"Au soldat russe qui n'a pas touché sa solde depuis six mois et qui se morfond dans la nuit glacée d'un casernement sibérien parmi les armes à longue portée et les engins tout terrain, il faudrait une conscience d'acier pour épargner le tigre qui rôde dans les parages et dont les os et la peau, vendus à la frontière, lui permettraient de vivre près de trois ans. La violence faite à la nature est donc à la fois le recours des pauvres qui luttent pour survivre aussi bien que des riches qui détruisent pour propérer, et sa protection passe par la double lutte contre la misère et contre le gaspillage, fléaux complémentaires bien plus qu'antagonistes.

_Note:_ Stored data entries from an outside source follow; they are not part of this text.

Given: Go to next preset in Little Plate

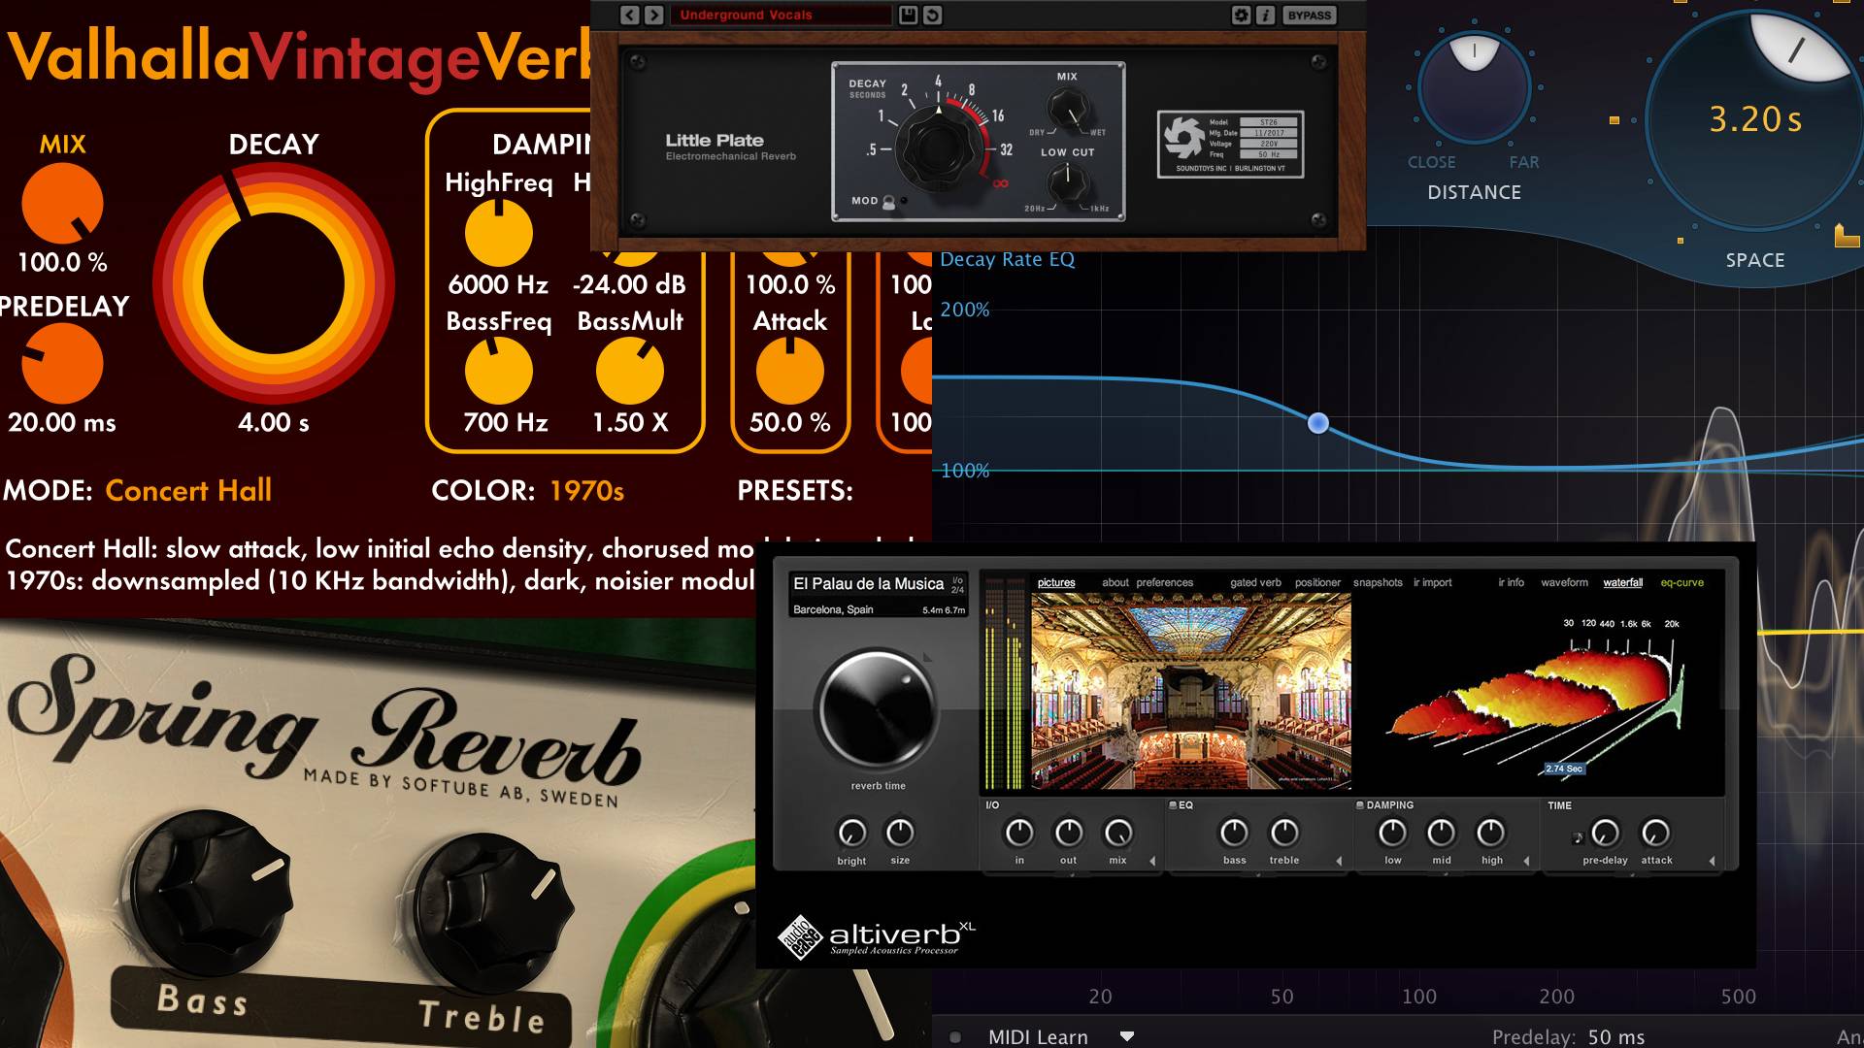Looking at the screenshot, I should point(654,15).
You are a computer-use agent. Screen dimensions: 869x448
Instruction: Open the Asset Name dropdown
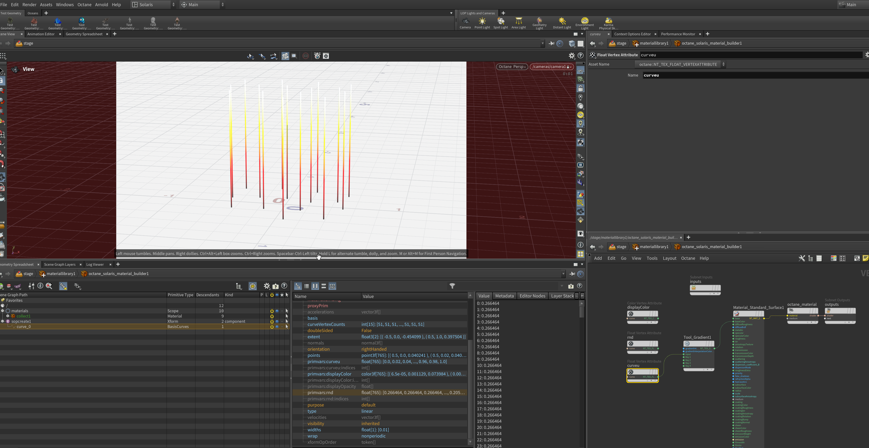[680, 64]

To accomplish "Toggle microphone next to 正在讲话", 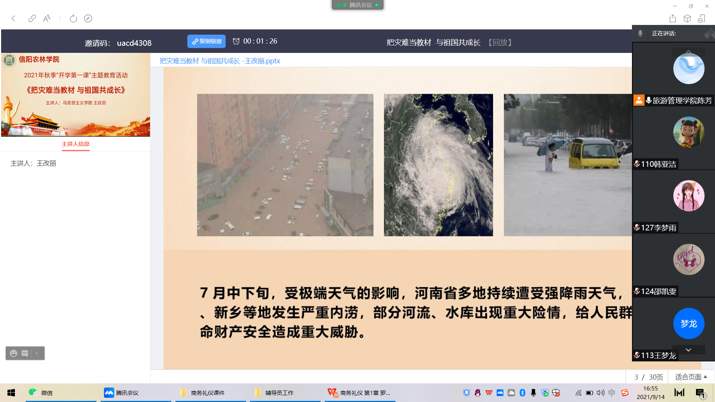I will coord(640,34).
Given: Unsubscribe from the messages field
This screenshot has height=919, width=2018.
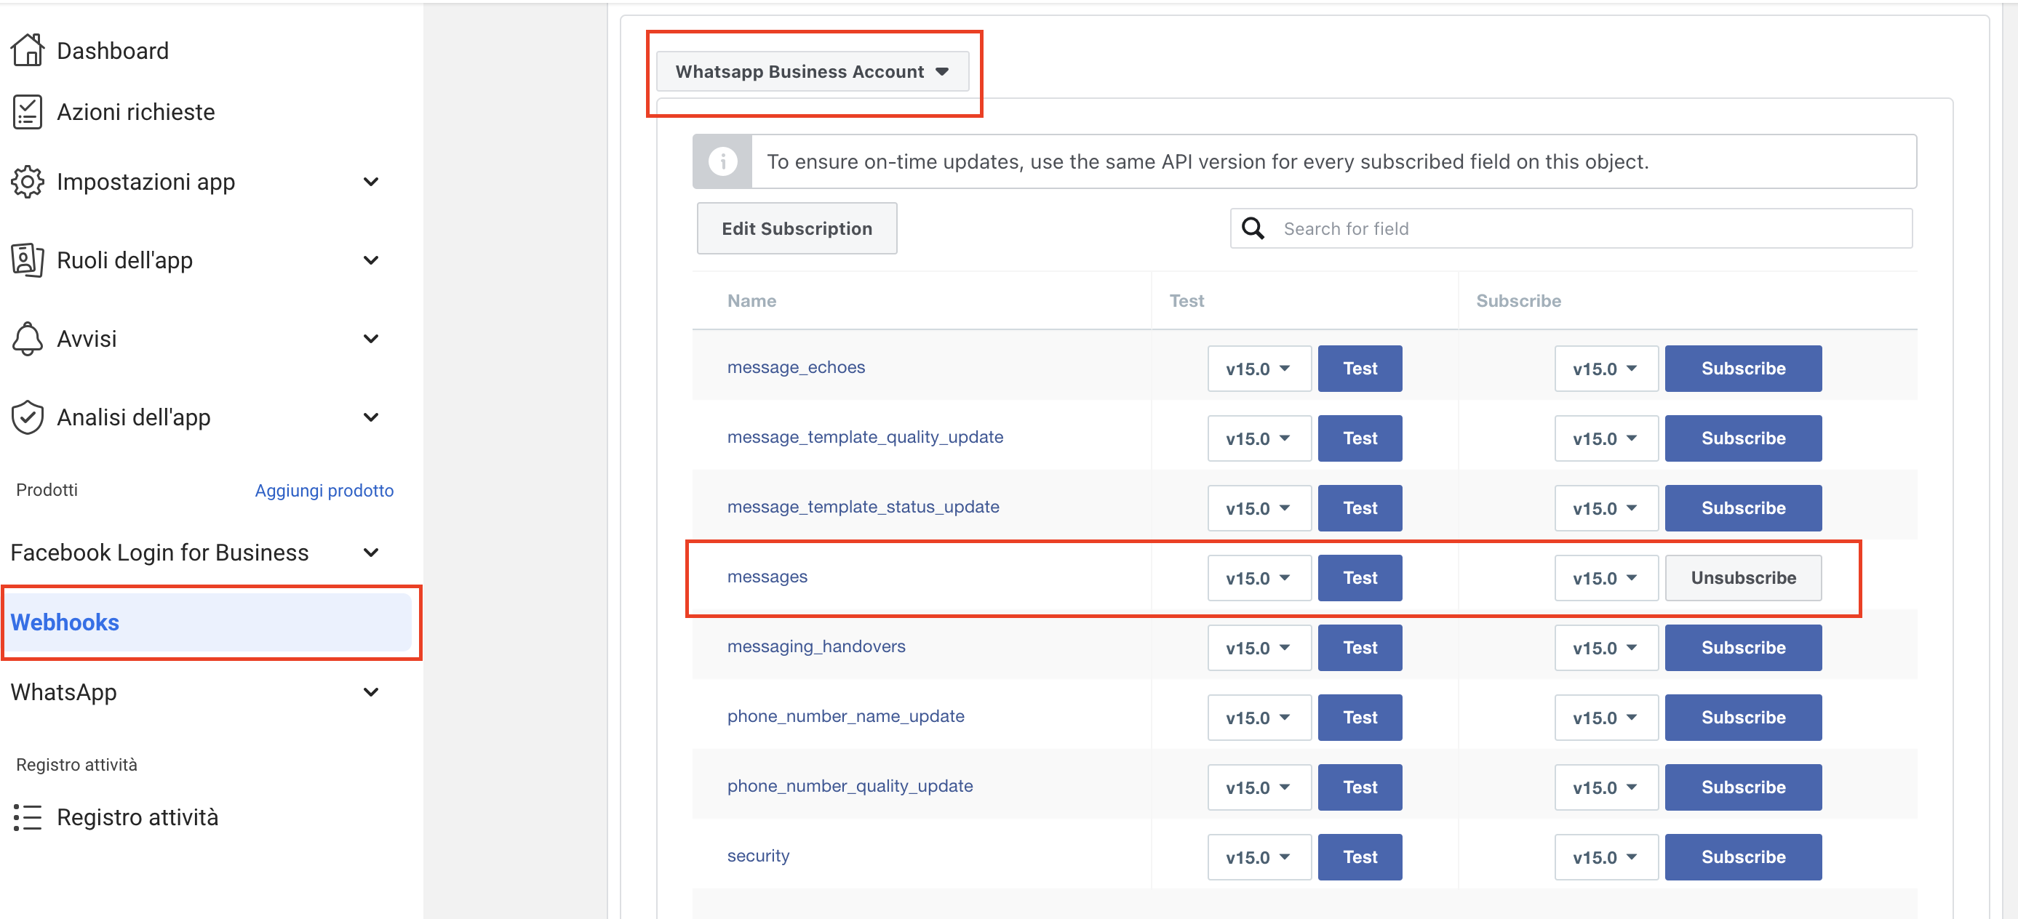Looking at the screenshot, I should click(x=1742, y=578).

Notre société prospère à la fois sur la pénurie et sur le gâchis, de même qu'elle produit simultanément des biens et des besoins, qu'elle crée une fringale de nourritures grasses en même temps qu'une hantise de la minceur. À la limite, toute différence est abolie entre opulence et misère, entre croissance et destruction. Aux yeux des économistes et des statisticiens, même les nuisances provoquées par les encombrements automobiles, les suréquipements ou les soins médicaux sont comptabilisées en signes de richesse, et la prospérité des vendeurs d'eau minérale ne sera pas chiffrée comme le coût de la pollution des eaux de distribution urbaine mais comme une élévation du niveau et de la qualité de vie, de sorte que les sommes gaspillées à panser les plaies d'un progrès négatif passeront elles-mêmes pour un facteur de progrès positif."
Armand Farrachi, "Les Ennemis de la terre" (cité par Bernard Maris, "Antimanuel d'économie. 1: les fourmis", chapitre "Le langage du pouvoir").